Sunday, September 12, 2010

First of the Few and the Spitfire Prelude and Fugue by William Walton

"The First of the Few" was a British wartime film from 1942 about the creation of the Spitfire aircraft and the superhuman production efforts led by its designer R. J. Michell. William Walton wrote the score for the movie and later extracted the "Spitfire Prelude and Fugue" from the cues:



The prelude was developed from the music for the opening credits of the film. Broadly stated fanfares and a lyrical escalation prepare a march that begins at [0:45]. The concert version extends the march by redeveloping the fanfare music as a transition, and it does not have the fade away used in the film.

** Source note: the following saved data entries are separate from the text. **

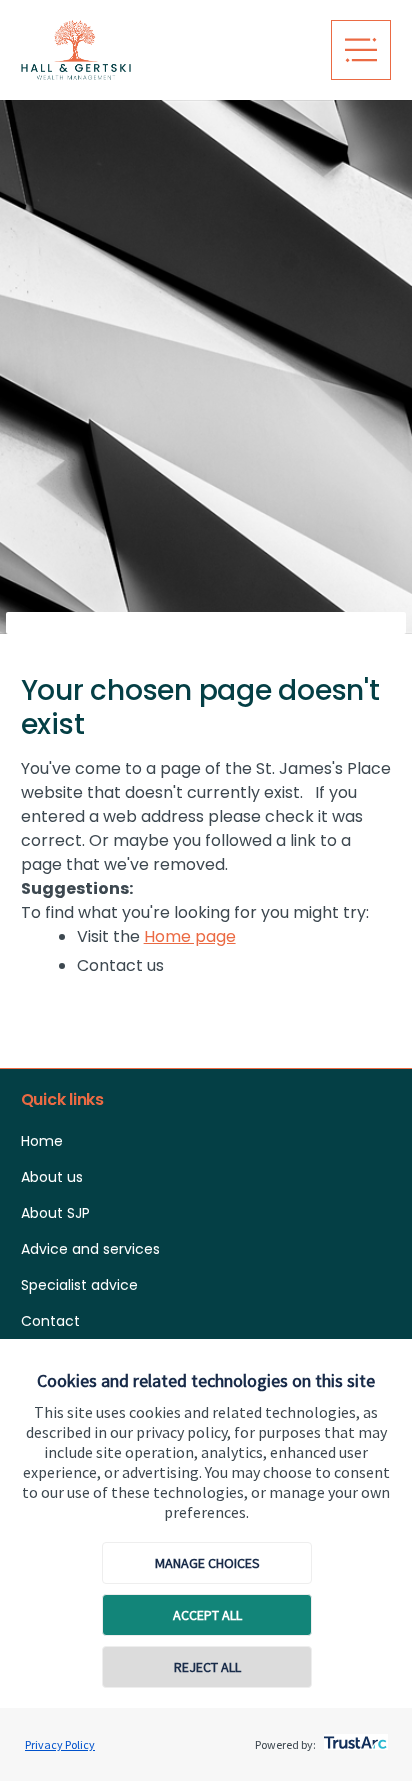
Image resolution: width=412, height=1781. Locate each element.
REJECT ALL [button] (207, 1667)
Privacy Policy (60, 1744)
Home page (190, 936)
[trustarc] (353, 1737)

The fugue appears near the end of the movie where it is used as a classic device for intensification. At [1:26:00] everyone is looking for Mitchell but even his wife is unsure of his whereabouts. He has gone to see a doctor [1:26:16] and discovers that his health has been compromised. "I'm afraid your a rather sick man, Mr. Mitchell." says his doctor. Mitchell learns that if he rests he will survive, but if he continues to work he will live only another 6 or 8 months.

[1:27:49] Mitchell resurfaces at work. He is told that "the plane needs to be ready in 12 months: that's all the time we can give you."

"It will be ready in 8 months," he says over the fugue theme, "because that is all the time I can give to you."

The fugue spins in six-bar phrases and gathers momentum. There is a brief sequential episode [1:28:52] and then the subject returns in an intensification where scenes from the factory are overlaid on images of Mitchell's face.

A surprising feature of the concert-version fugue is a lyrical centerpiece for solo violin. This music was woven in from a musical cue in a powerful central scene that appears in the midst of the struggles to complete the spitfire in the film.

Mitchell enters a darkened room [1:29:51], and opens a bay window. The violin interlude voices his sacrifices. He looks out the window and listens to the birds. His wife comes in the room and the music becomes suspended in their conversation.

They talk, gradually, about his imminent death, and Mitchell decides to rest. But he glances down [1:33:58] at a newspaper headline: "German Bombers Wipe Out Spanish Town." The lyrical music begins again, and he moves forward, working at full speed.

The fugue is reprised [1:34:36]. Elements of the march played during the opening credits are fused into the fugue, until the march and fugue are combined in counterpoint. The plane is pushed onto the runway.

The music was shaped carefully by ideas from the film and it is wonderful to hear how, when heard as an independent concert piece, the music whispers of its origins.